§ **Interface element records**
================

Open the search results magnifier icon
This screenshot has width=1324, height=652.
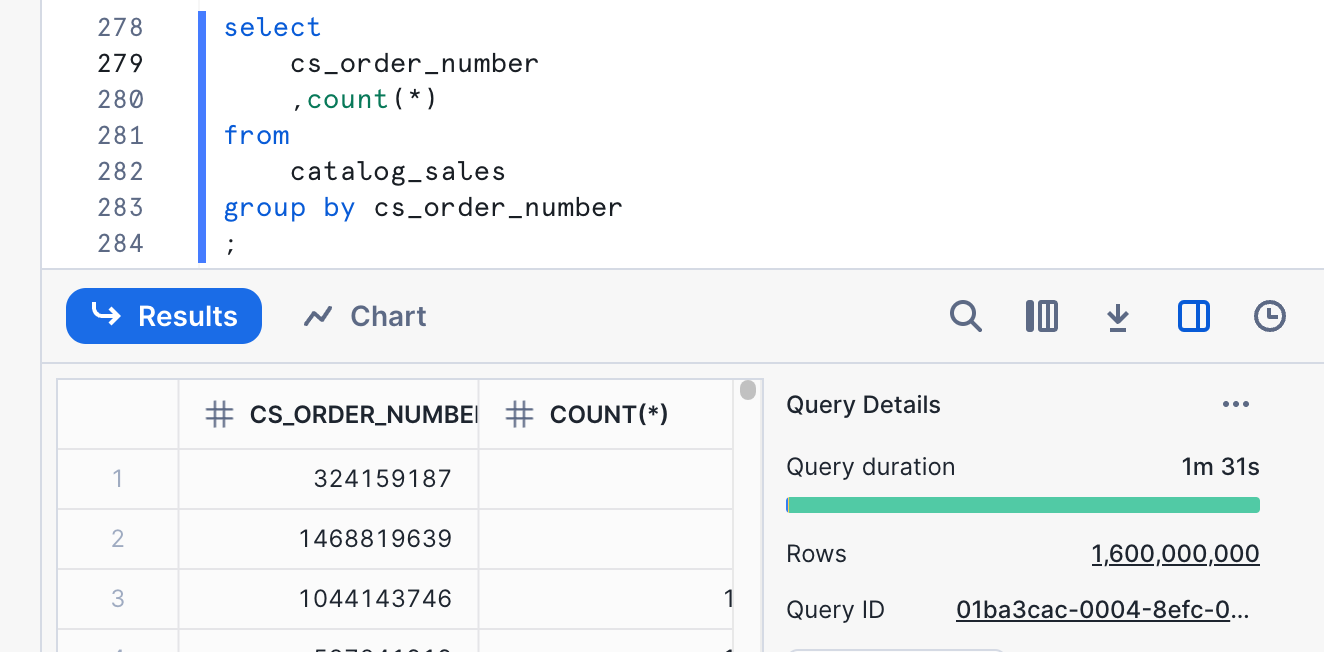[965, 316]
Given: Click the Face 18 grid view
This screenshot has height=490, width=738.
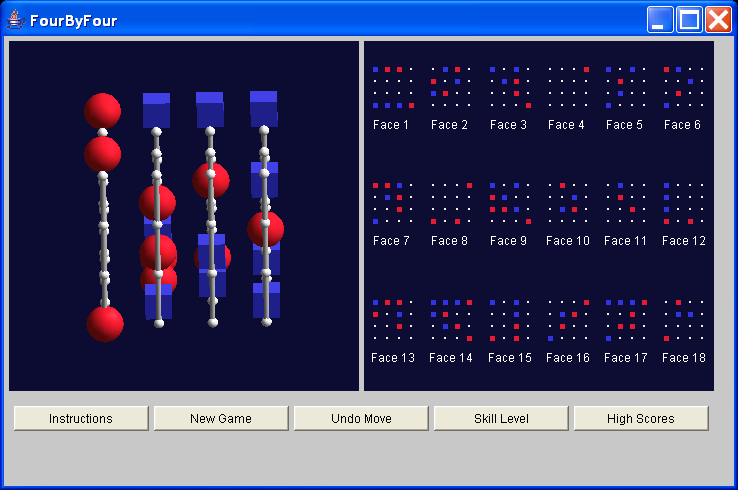Looking at the screenshot, I should tap(684, 320).
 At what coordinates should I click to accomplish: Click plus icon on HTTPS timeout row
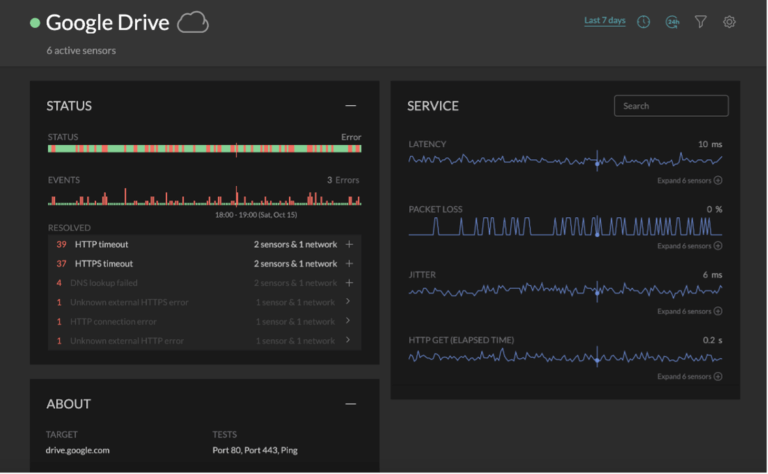[349, 264]
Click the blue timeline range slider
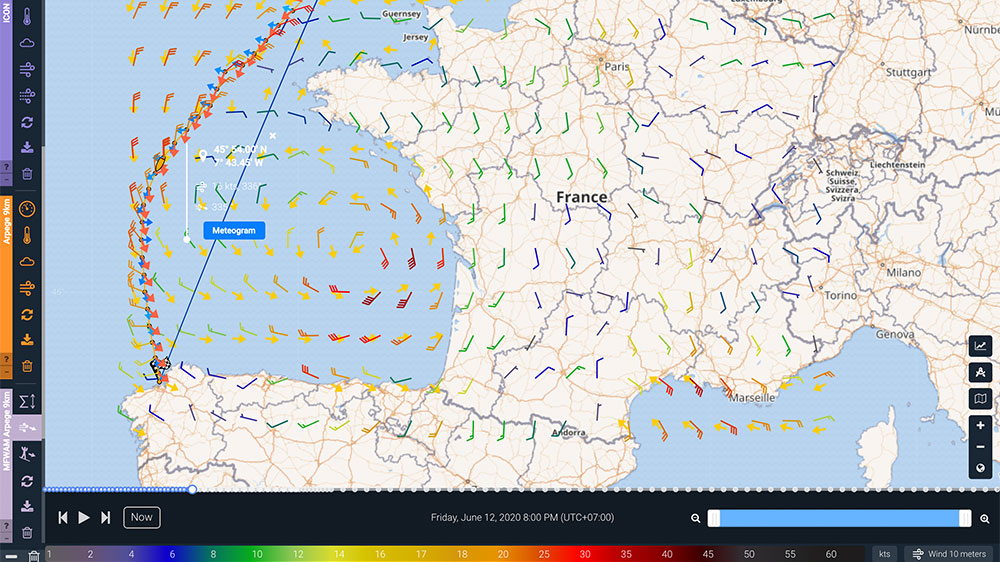This screenshot has width=1000, height=562. (x=838, y=518)
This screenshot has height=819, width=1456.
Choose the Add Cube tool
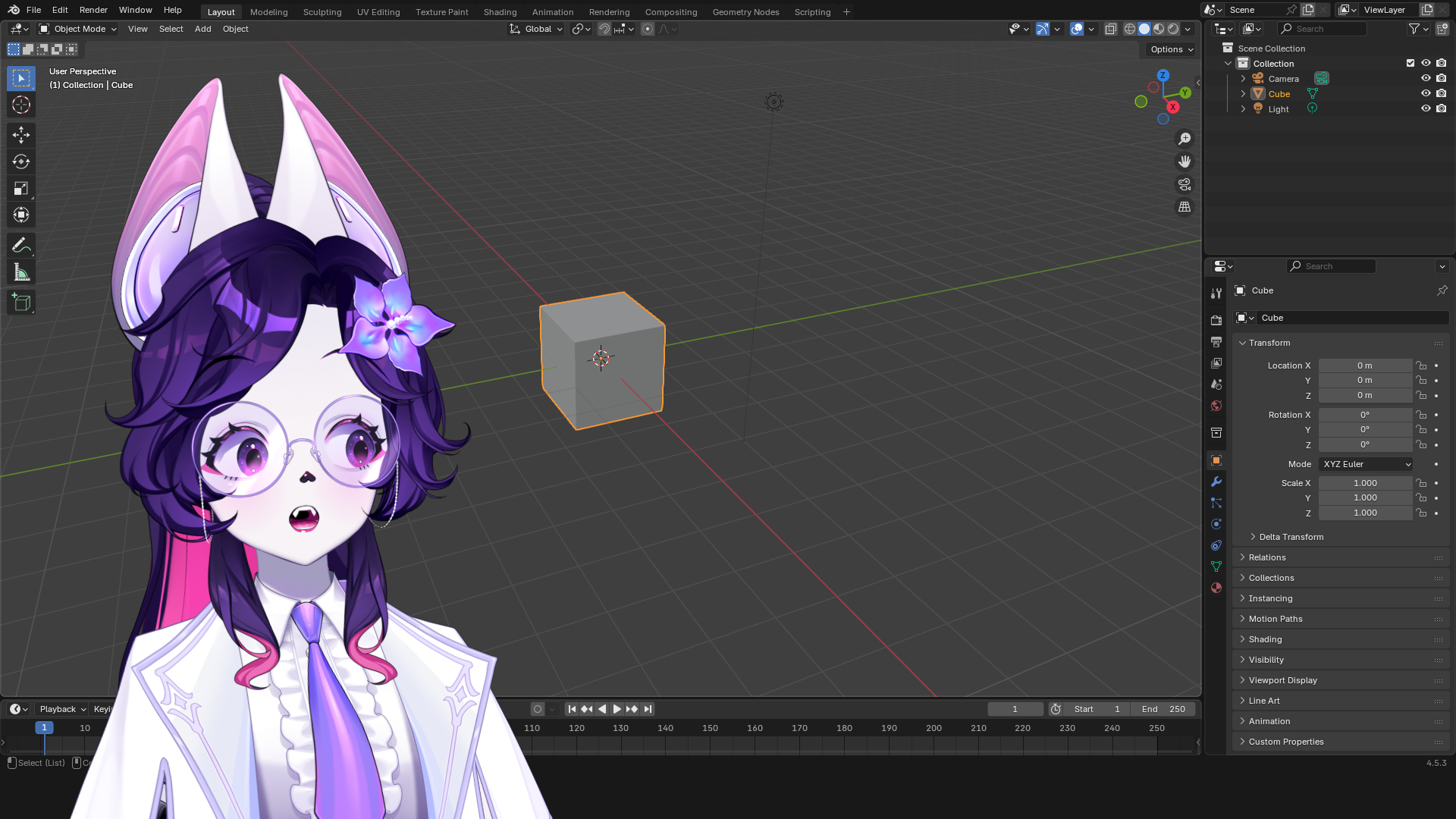pyautogui.click(x=21, y=303)
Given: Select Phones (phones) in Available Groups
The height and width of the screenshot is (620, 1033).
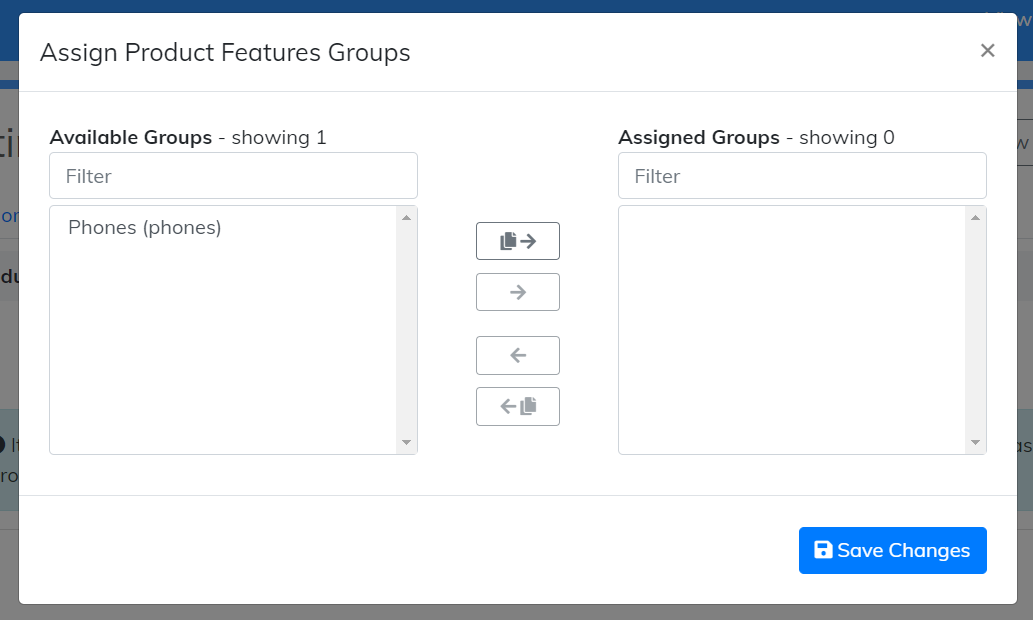Looking at the screenshot, I should (x=145, y=228).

================

§ **Written instruction**
Convert every line of the records above into a JSON list of strings with one string per line, and skip any blank lines. Leave the pictures out of your answer.

§ **Output for this exercise**
[
  "Open the search results magnifier icon",
  "This screenshot has width=1324, height=652.",
  "[965, 316]",
  "Given: Click the Face 18 grid view",
  "This screenshot has height=490, width=738.",
  "Looking at the screenshot, I should tap(684, 320).",
  " At what coordinates should I click to accomplish: Click plus icon on HTTPS timeout row",
  "[349, 264]",
  "Click the blue timeline range slider",
  "This screenshot has width=1000, height=562. (x=838, y=518)",
  "This screenshot has height=819, width=1456.",
  "Choose the Add Cube tool",
  "pyautogui.click(x=21, y=303)",
  "Given: Select Phones (phones) in Available Groups",
  "The height and width of the screenshot is (620, 1033).",
  "Looking at the screenshot, I should (x=145, y=228)."
]